I became a convert to using oak!         

Following a recommendation, we managed to find a team of 3 builders and carpenters with the required knowledge to construct the beams and flooring. They were an unusual threesome, one Scot, one South African and one Englishman but they worked well as a team which gave us a lot of confidence.  Between them they sourced a French sawmill owner who dealt predominately in oak. When the wood arrived it was all checked for condition, measured and marked and numbered as to where it would be used. The larger, 300mm x 300mm, wide beams up to 7 metre long were extremely heavy but with the aid of hoists and chains they made the handling of them look incredibly easy. Once cut to the exact size in length and cleaned they measured and cut the rebates in which the standard floor beams would be dovetailed into. Work was quite slow but it was done to an exacting standard and we could not fault the work ethic or progress.

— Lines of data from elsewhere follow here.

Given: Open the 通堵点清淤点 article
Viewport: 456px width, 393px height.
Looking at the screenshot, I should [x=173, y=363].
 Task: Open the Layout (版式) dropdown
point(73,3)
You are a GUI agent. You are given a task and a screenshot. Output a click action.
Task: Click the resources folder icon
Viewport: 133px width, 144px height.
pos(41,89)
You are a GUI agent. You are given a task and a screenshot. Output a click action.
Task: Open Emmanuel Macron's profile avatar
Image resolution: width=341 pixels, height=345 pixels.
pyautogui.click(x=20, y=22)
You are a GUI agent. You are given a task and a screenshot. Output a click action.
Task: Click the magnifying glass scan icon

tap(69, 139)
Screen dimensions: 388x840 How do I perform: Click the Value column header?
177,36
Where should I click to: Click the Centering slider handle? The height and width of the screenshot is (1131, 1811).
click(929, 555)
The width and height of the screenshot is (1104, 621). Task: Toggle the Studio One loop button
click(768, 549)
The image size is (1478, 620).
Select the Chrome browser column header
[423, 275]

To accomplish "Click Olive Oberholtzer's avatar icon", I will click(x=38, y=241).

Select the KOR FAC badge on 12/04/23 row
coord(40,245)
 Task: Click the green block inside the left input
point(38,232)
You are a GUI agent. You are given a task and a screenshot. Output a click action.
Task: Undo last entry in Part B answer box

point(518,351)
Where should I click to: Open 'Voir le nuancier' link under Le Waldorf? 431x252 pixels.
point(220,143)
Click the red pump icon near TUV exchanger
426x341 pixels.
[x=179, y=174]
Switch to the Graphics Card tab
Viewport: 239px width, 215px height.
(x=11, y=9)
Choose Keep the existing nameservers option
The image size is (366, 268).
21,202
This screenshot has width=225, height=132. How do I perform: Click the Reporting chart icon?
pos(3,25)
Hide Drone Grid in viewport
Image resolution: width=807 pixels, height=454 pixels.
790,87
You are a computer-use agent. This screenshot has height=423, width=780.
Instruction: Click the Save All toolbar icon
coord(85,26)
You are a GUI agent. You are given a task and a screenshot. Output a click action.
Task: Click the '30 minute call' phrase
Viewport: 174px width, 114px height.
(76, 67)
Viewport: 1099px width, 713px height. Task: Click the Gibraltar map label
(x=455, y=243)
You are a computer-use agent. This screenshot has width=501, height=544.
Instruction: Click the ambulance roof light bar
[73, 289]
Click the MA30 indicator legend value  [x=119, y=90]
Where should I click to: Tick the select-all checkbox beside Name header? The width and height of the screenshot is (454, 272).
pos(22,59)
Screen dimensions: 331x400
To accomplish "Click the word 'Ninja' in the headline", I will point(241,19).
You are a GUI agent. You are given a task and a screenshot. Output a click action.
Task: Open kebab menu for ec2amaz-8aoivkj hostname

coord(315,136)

To form strength the pattern of the beams had to be alternated directionally with each direction of beams providing support for the other direction. As the beam structure progressed and grew it looked like the intricate pattern it was, skilfully and carefully placed into position. For us, as amateurs, it was a masterpiece of engineering and construction.

Once the beam structure had been completed it was the turn of the flooring planks to be laid. In many respects this was a big job in itself. A different company had produced the flooring, again in solid oak. It was tongued and grooved and cleverly nailed so that no twisting or rising could occur. The laying and fixing was done in a manner to ensure no nail heads were visible and each length was a tight fit with its neighbour. With the 3 men working on it soon, large areas were covered and it was not long before the entire floor was laid and finished and the insulation could be cut to size and fitted from the ground floor. The installation of oak beams and oak flooring looked magnificent-now we had both floors with a fantastic and beautiful platform to work from.